Text ▸
== == ==

Processes and Procedures for Compensation Decisions

Our Compensation Committee is primarily responsible for establishing and reviewing our overall compensation strategy. In addition, our Compensation Committee oversees our compensation and benefit plans and policies, administers our equity incentive plans, reviews and approves all compensation decisions relating to our executive officers, and reviews and recommends all compensation decisions relating to our Chief Executive Officer to the independent members of our Board of Directors. Our Compensation Committee consults with our Chief Executive Officer regarding the compensation of our executive officers other than himself.

Our Compensation Committee has adopted an equity award grant policy. Under this policy, we generally grant equity awards on a regularly-scheduled basis to enhance the effectiveness of our internal control over our equity award grant process. Pursuant to the policy, our Compensation Committee has delegated certain limited authority to a management committee consisting of our Chief Financial Officer, Chief Legal Officer and Chief People Officer, by which such committee may approve the grant of certain equity awards to employees within guidelines reviewed and approved from time to time by our Compensation Committee and subject to other limitations and requirements.

Under its charter, our Compensation Committee has the right to retain or obtain the advice of compensation consultants, independent legal counsel, and other advisers. During the year ended December 31, 2022, our Compensation Committee retained Compensia, Inc. (Compensia), a compensation consulting firm with compensation expertise relating to technology companies, to provide it with market information, analysis, and other advice relating to executive compensation on an ongoing basis. Compensia was engaged directly by our Compensation Committee to, among other things, assist in developing an appropriate group of peer companies to help us determine the appropriate level of overall compensation for our executive officers and non-employee directors, as well as to assess each separate element of executive officer and non-employee director compensation, with a goal of ensuring that the compensation we offer to our executive officers and non-employee directors is competitive, fair, and appropriately structured. Compensia does not provide any non-compensation related services to us, and maintains a policy that is specifically designed to prevent any conflicts of interest. In addition, our Compensation Committee has assessed the independence of Compensia, taking into account, among other things, the factors set forth in Exchange Act Rule 10C-1 and the listing standards of Nasdaq, and concluded that no conflict of interest exists with respect to the work that Compensia performs for our Compensation Committee.

== == ==

Collected data ▸
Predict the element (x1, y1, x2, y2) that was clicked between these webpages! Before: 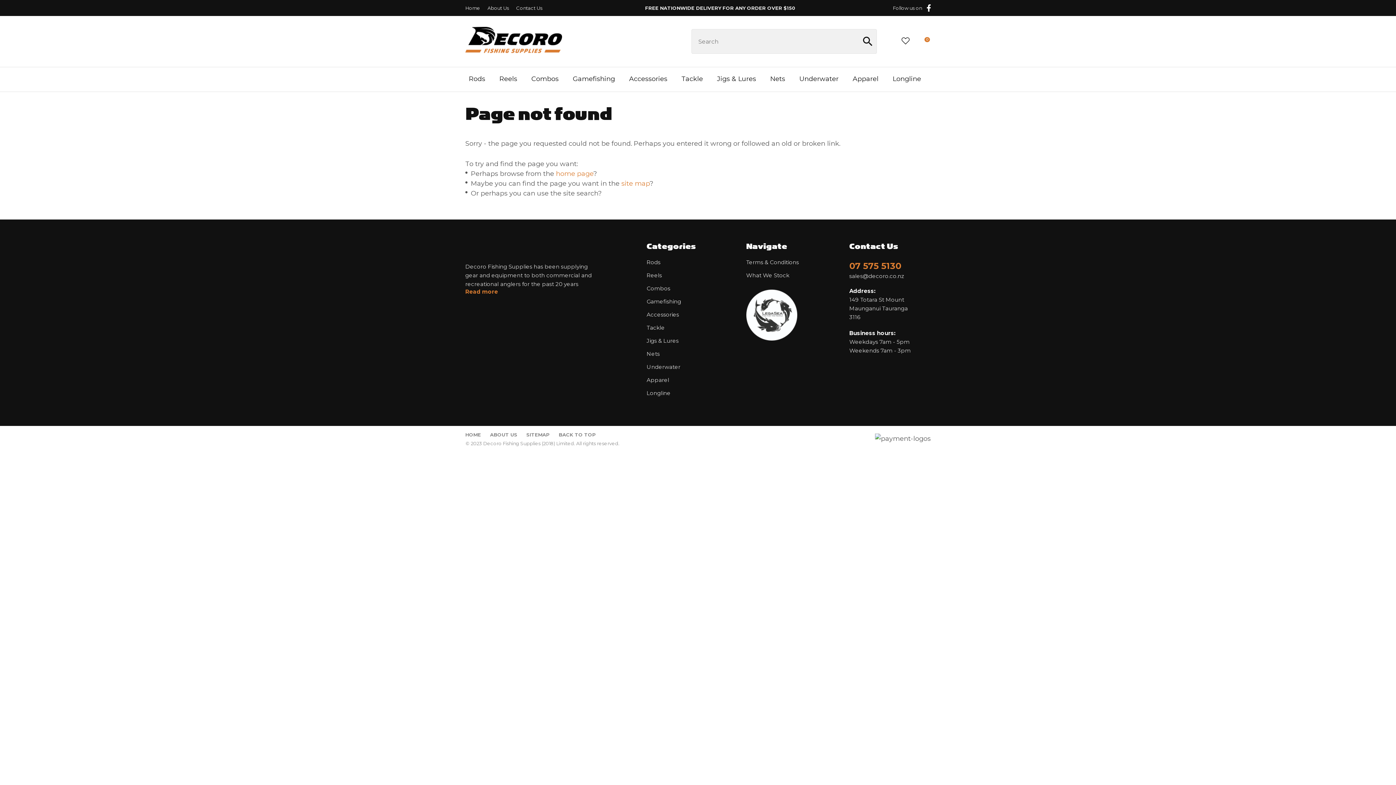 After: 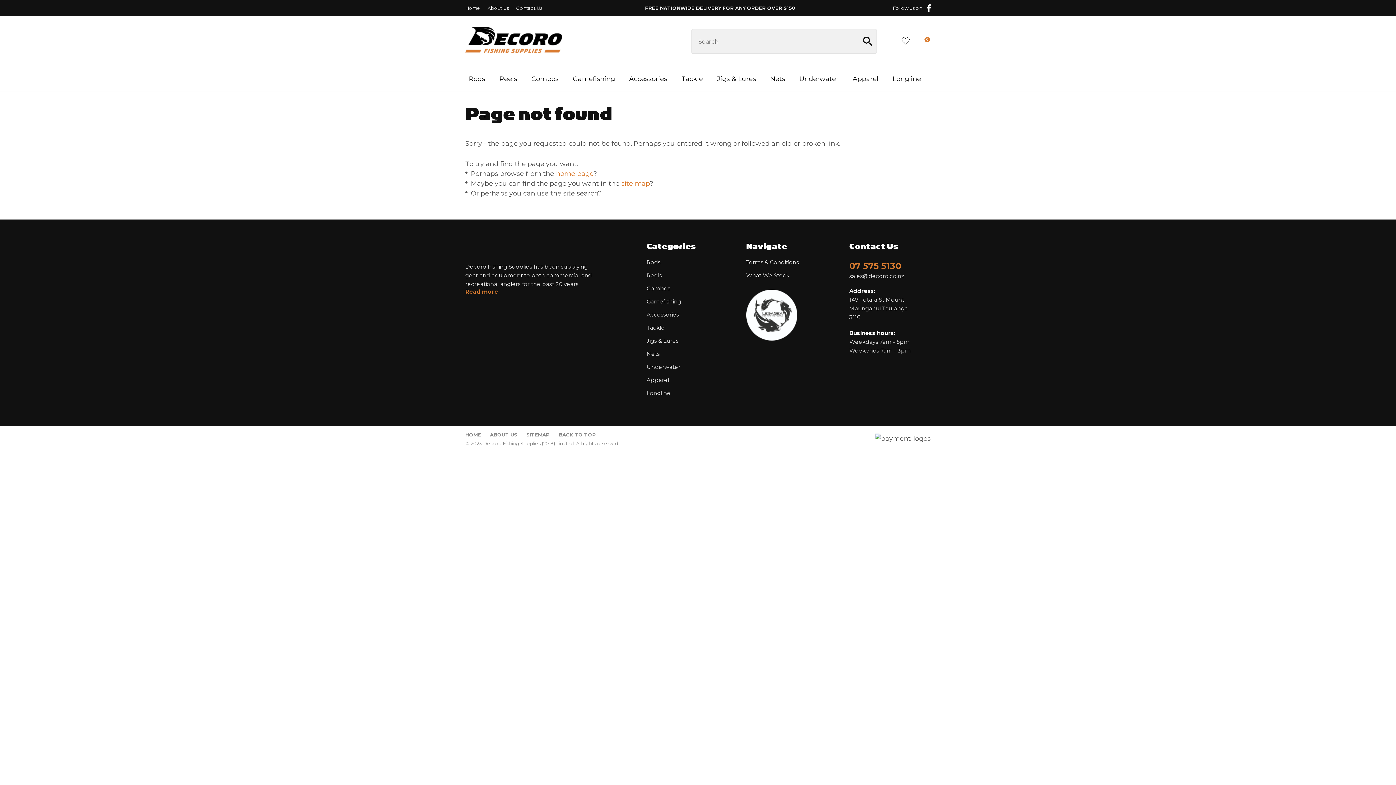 Action: bbox: (849, 273, 916, 279) label: sales@decoro.co.nz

== == ==

Objectives ▸
[a] In the text on compensation decisions, which officers make up the management committee that may approve certain equity award grants?
[b] Reproduce the part of the compensation text that begins at the words "Processes and Procedures" and stops after "other than himself.".

Outputs for the tasks ▸
[a] The Chief Financial Officer, Chief Legal Officer and Chief People Officer.

[b]
Processes and Procedures for Compensation Decisions

Our Compensation Committee is primarily responsible for establishing and reviewing our overall compensation strategy. In addition, our Compensation Committee oversees our compensation and benefit plans and policies, administers our equity incentive plans, reviews and approves all compensation decisions relating to our executive officers, and reviews and recommends all compensation decisions relating to our Chief Executive Officer to the independent members of our Board of Directors. Our Compensation Committee consults with our Chief Executive Officer regarding the compensation of our executive officers other than himself.